§ WORK TO COMPLETE:
1. Using the passage on the Leontine Martyrs, answer these:
(a) Which king ordered the executions?
(b) During which years was Joseph I of Armenia catholicos?
(c) What eventually happened to Abraham of Arazd?
2. From the passage on the Leontine Martyrs, write out the words beginning at "Plus a number" and stopping after "eventually set free.".

§ EXCERPT TO READ:
────────────────────────────────────────

The Leontine Martyrs were a group of people who were killed after a long period of captivity in Persia. They were executed by the order of King Yazdegerd II in 455, five years after the insurrection led by Vartan Mamikonian. The group is named after Leontius of Vanand (In Armenian Սուրբ Ղևոնդ, pronounced "Surb Ghevond"), the most senior of the religious group.

Martyrs

Leontius of Vanand
A high level priest also known as St. Ghevond (in Armenian Սուրբ Ղևոնդ)

Joseph I of Armenia
Joseph I of Armenia or St. Hovsep I (in Armenian Սբ. Հովսեփ Ա Հողոցմեցի), catholicos of Armenia (437–452)

Sahak of Syunik Rshtuni
Sahak of Syunik Rshtuni (in Armenian Սահակ եպս. Ռշտունյաց) - a  bishop

Tatik of Basen
Tatik of Basen (in Armenian Բասենյաց Թաթիկ եպիսկոպոս) - a bishop

Mushegh
Mushe or Mushegh (in Armenian Մուշեղ քահանայ) - A priest

Arshen
Arshen (in Armenian Արշեն երեց) - a priest

Samuel
Samuel (in Armenian Սամուէլ քահանայ) - a priest

Plus a number of deacons

Survivors

Abraham of Arazd
Abraham of Arazd was an Armenian priest and a disciple of the Leontine martyrs. Like his teachers, he was subjected to prolonged torture, but unlike them, was eventually set free.

────────────────────────────────────────

§ DATASET CONTENT:

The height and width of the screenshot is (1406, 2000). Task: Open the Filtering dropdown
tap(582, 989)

────────────────────────────────────────

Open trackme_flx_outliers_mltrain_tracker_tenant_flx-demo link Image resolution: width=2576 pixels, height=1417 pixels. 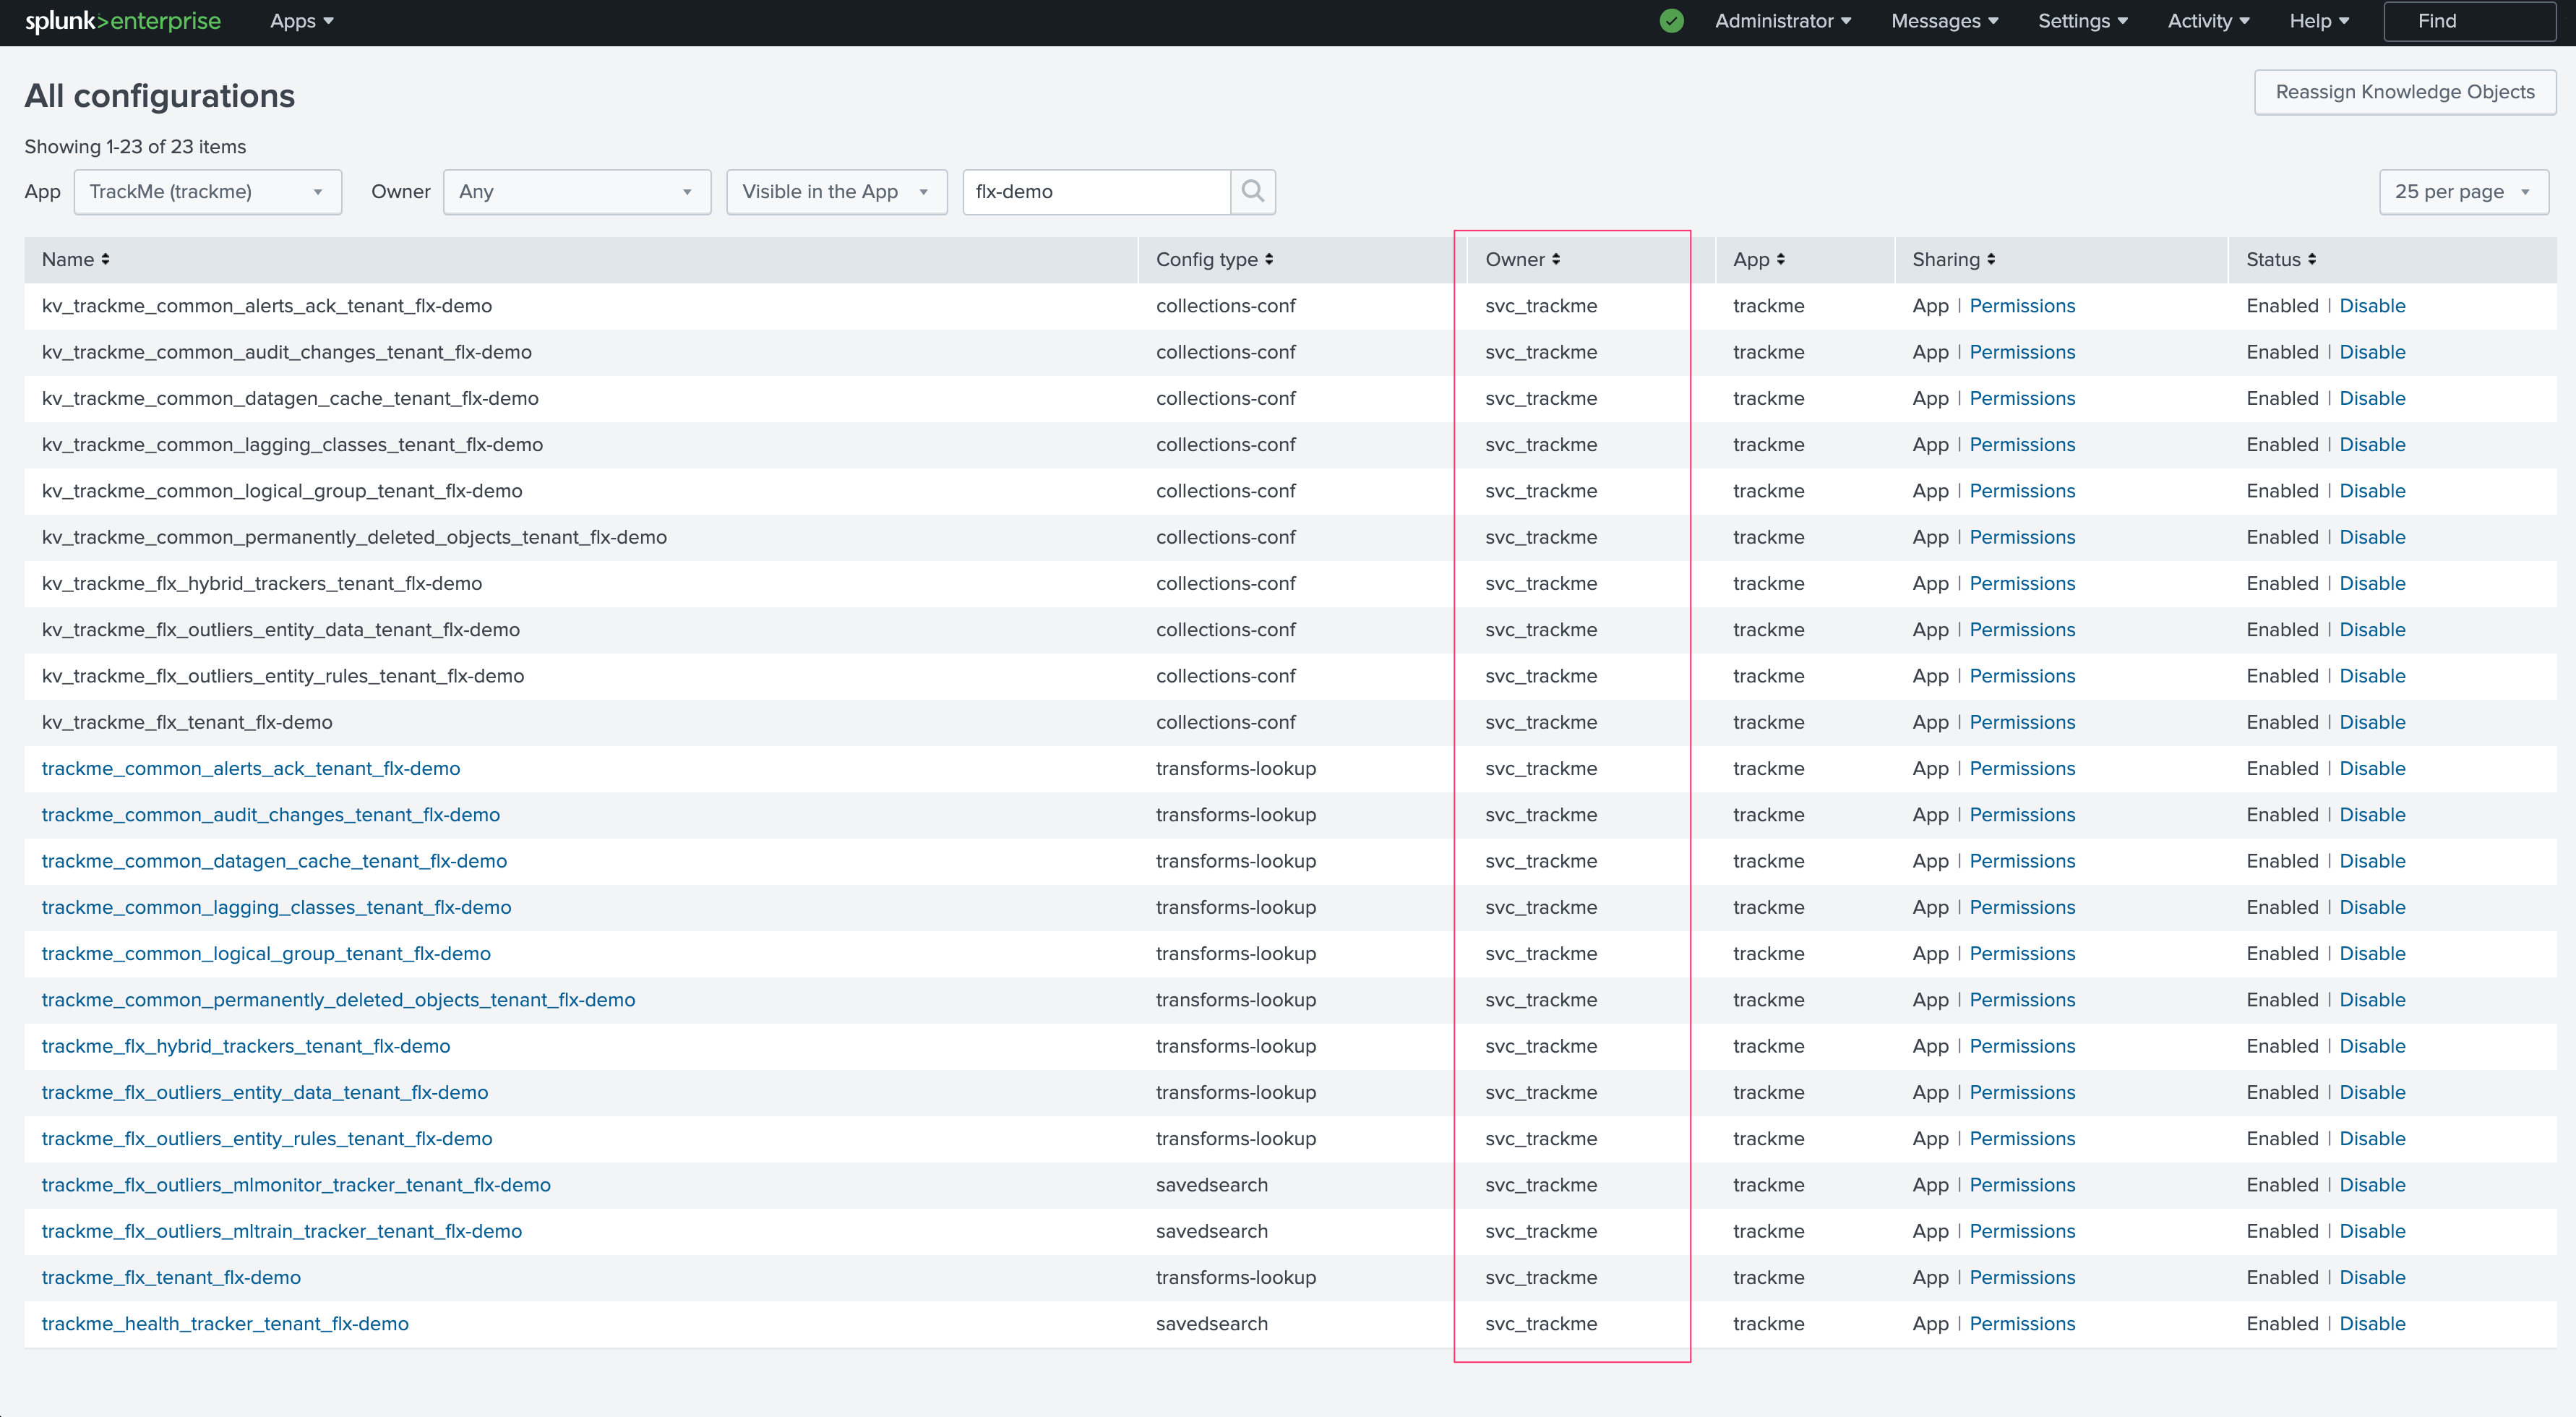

────────────────────────────────────────

§ FINAL RESULTS:
1.
(a) King Yazdegerd II
(b) 437–452
(c) He was set free.

2.
Plus a number of deacons

Survivors

Abraham of Arazd
Abraham of Arazd was an Armenian priest and a disciple of the Leontine martyrs. Like his teachers, he was subjected to prolonged torture, but unlike them, was eventually set free.